■ How to complete this task:
Take the line that holds "Screen dimensions: 1600x1000" and every line after it to the end of the entries, and repeat them exactly without the pictures.

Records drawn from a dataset
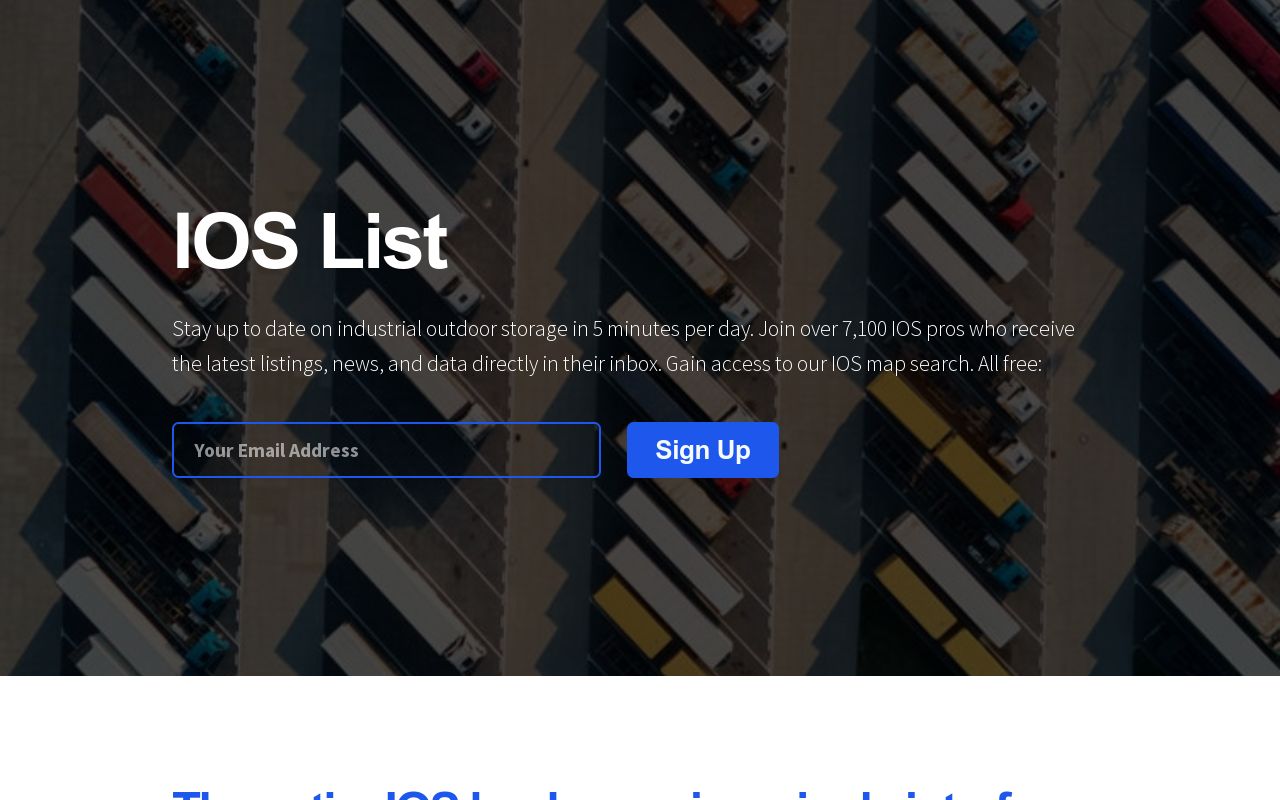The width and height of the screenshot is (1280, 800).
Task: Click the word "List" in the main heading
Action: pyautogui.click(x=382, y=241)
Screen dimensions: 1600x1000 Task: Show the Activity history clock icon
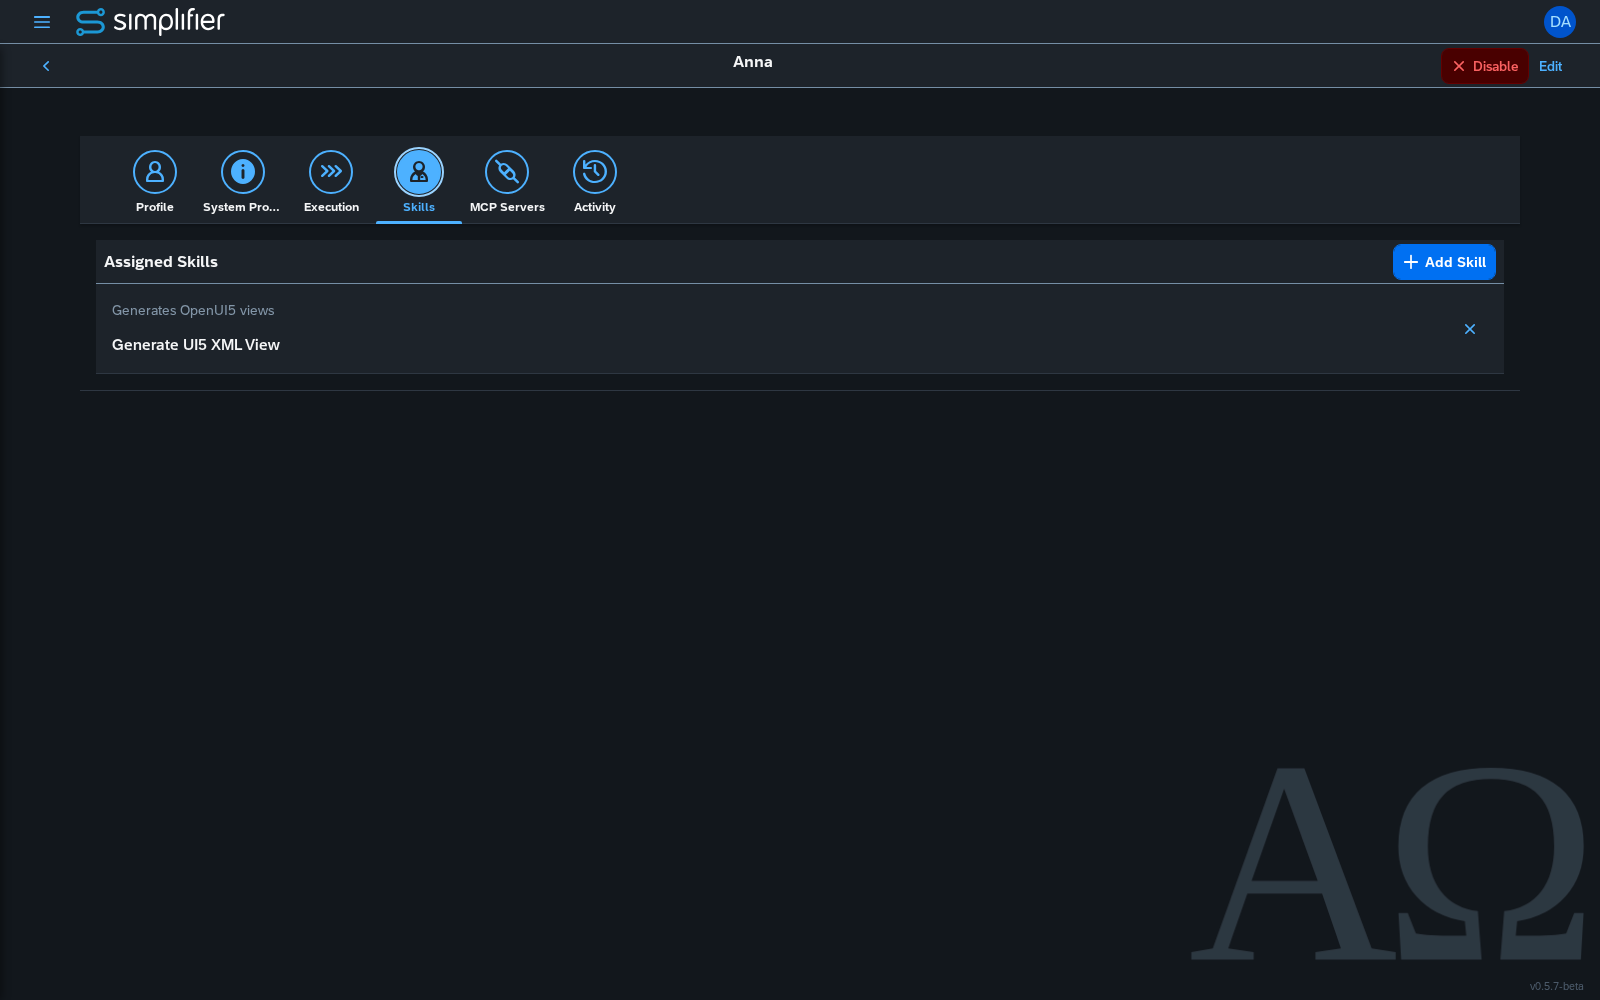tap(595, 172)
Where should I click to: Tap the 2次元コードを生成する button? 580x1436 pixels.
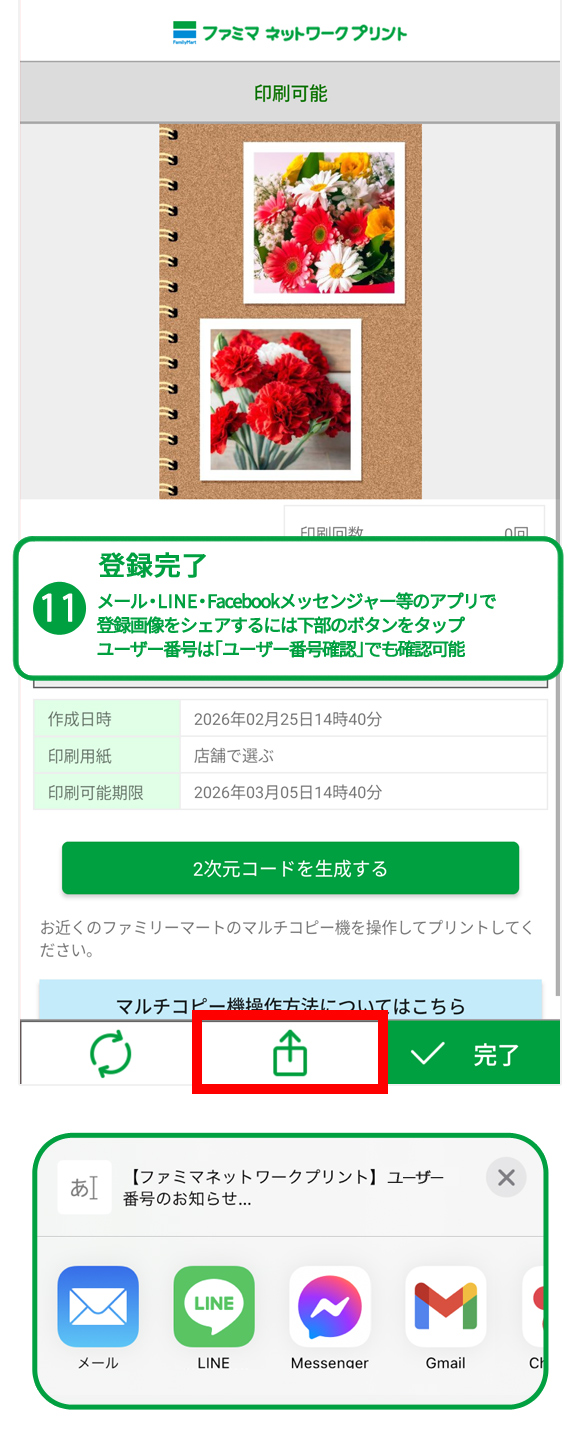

■ Written response:
Screen dimensions: 1600x1000 Task: Show the Activity history clock icon
tap(595, 172)
Where should I click to: Tap the 2次元コードを生成する button? 580x1436 pixels.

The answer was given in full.